NO-NAME MOVEMENT FED BY FAX EXPANDS:
Political Networks Combine Technology, Fear
By Dale Russakoff, Washington Post Staff Writer
Barely two years ago, Linda Liotta was a former PTA president and an artist who worked alone in her spacious house in Potomac, and worried privately that something was deeply awry in America. Then she entered the electronic universe of fax networks, and discovered she was not alone at all.
Today Liotta's art studio is one of thousands of outposts of a new grass-roots political movement, a union of technology and fear whose potency has begun to alarm established politicians. it has no name, no headquarters and no official leaders or spokesmen. What it has is members--millions, according to groups monitoring it--linked by fax machines and united by a radical distrust of government borne of wide-ranging grievances about American society.
Increasingly, they are making common cause out of what appears to be little common ground, building mushrooming fax and computer networks of angry taxpayers, property rights groups, states' rights groups, gun owners, home schoolers, right-to-lifers, John Birchers and Christian patriots. While it echoes the militia movement--charting conspiracies from Waco to the United Nations-- the new movement is far more mainstream and middle class.
"This is as yet an unorganized, unfocused group," said Grover Norquist, who is an ally of House Speaker Newt Gingrich (R-Ga.) and heads Americans for Tax Reform, a conservative grassroots coalition that at times overlaps with the new movement. "If somebody could focus their unhappiness, it could become very powerful."

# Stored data
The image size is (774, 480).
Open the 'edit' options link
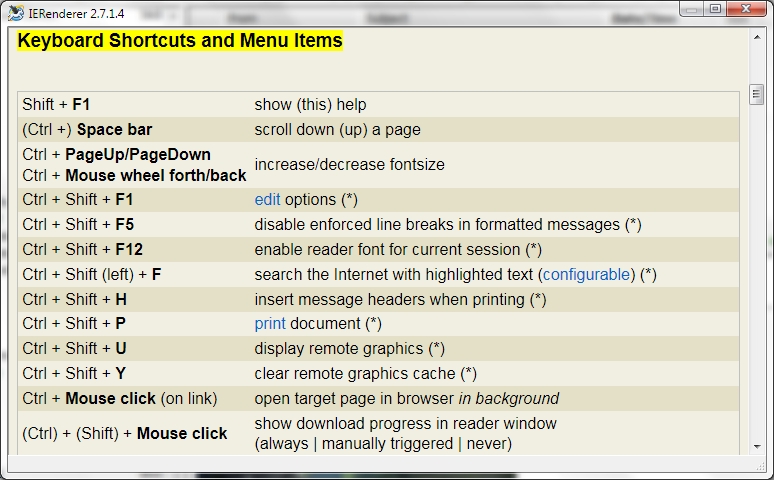267,200
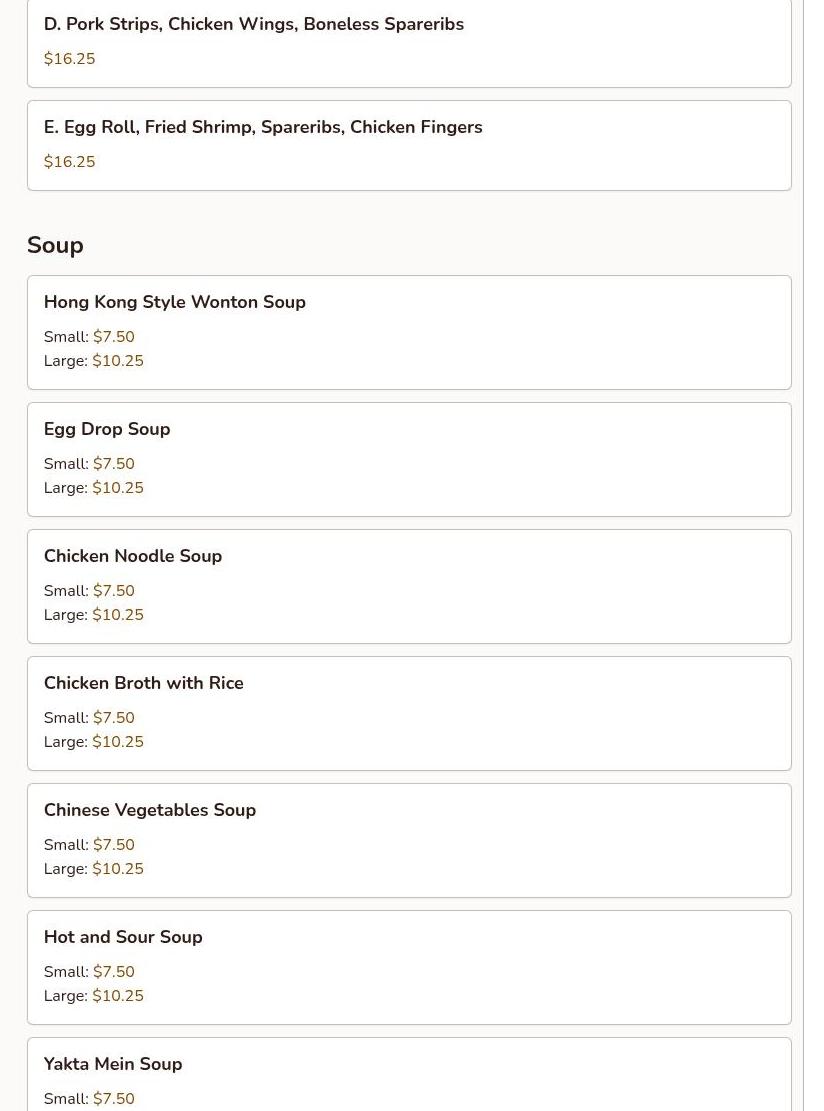This screenshot has height=1111, width=824.
Task: Choose Chicken Noodle Soup from the menu
Action: (x=409, y=586)
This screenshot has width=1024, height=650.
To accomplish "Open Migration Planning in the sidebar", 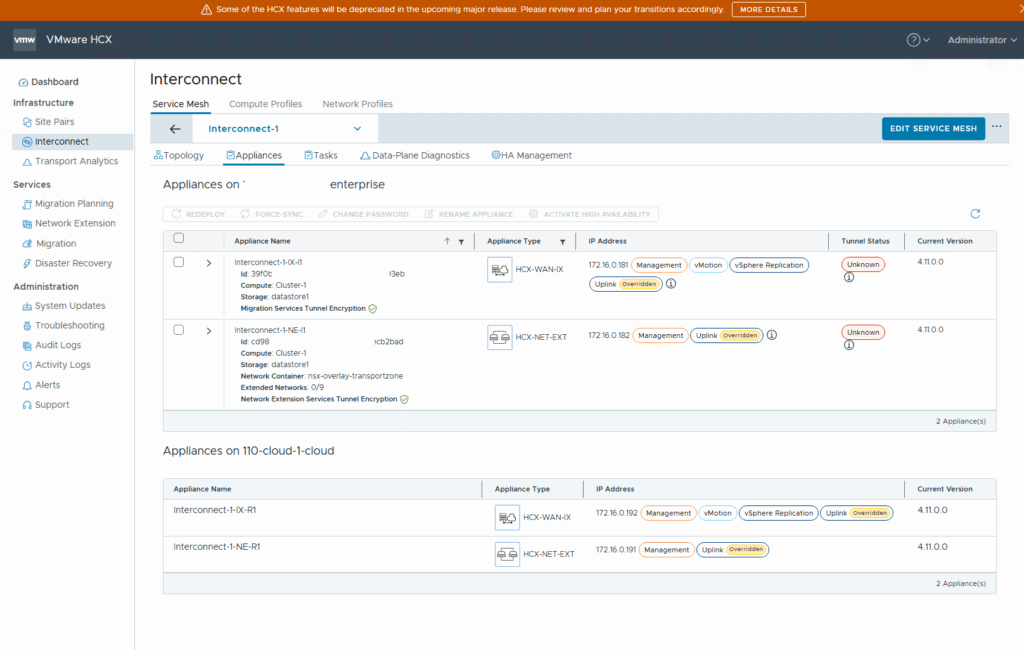I will point(74,204).
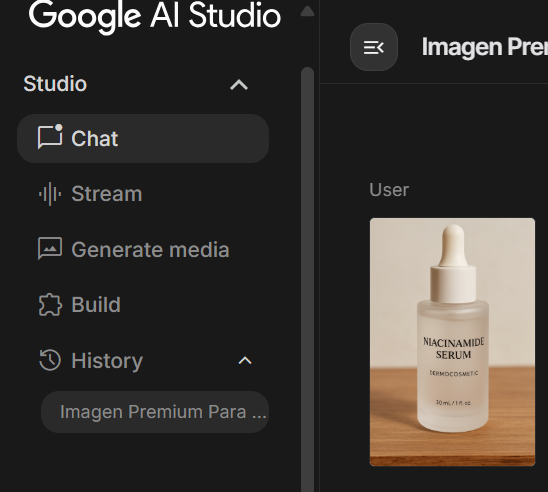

# REQUIRED TASK 1
Do these statements agree with the article on the fax-network movement? (a) Linda Liotta had once been a PTA president. (b) The movement operates from an official headquarters. (c) The movement is less mainstream than the militia movement. Answer yes or no for each, quoting the words of the article that decide it.
# REQUIRED TASK 2
Could you pick up the article on the fax-network movement after its last sentence and carry it forward?
The material can be left aside.

# RESPONSE 1
(a) Yes: "a former PTA president"
(b) No: "it has no name, no headquarters and no official leaders or spokesmen"
(c) No: "the new movement is far more mainstream and middle class"

# RESPONSE 2
Many men and women in the movement said they started as believers in some political leader--particularly 1992 independent presidential candidate Ross Perot--and then "moved beyond him." "Beyond" is a defining concept for this movement. Those interviewed used the word repeatedly. They have moved "beyond" newspapers and television news, "beyond Perot," "beyond Gingrich," "beyond Reagan," even "beyond Rush."
"I was never involved in politics until 1992, when I worked for Perot and discovered I had a voice," said Helen Mawn of Manhattan, a retired airline employee involved in an effort to unite more than 2,500 separate fax networks behind a far-right effort to field a new independent candidate. "A great many of us have gone beyond Perot since then. But I'll be eternally grateful to Perot for waking us up and making us smell the garbage."
"This is not a top-down movement," said Chip Berlety, who studies it for Political Research Associates in Cambridge, Mass. "People have set up horizontally connected, low-level networks from the bottom up."
To activists in the various networks, their biggest trophy so far is the so-called Conference of the States. Championed by the nation's governors and legislative leaders, blessed by Gingrich, it was billed as a high-level forum for reasserting states' rights. But Liotta and her compatriots feared it was a plot to rewrite the Constitution, weaken states and maybe even install global government.
They faxed alerts to thousands of sympathizers, who faxed them to thousands more, enlisting radio talk show hosts in dozens of states, until one state capitol building after another bulged with opponents. Earlier this summer the governors threw in the towel.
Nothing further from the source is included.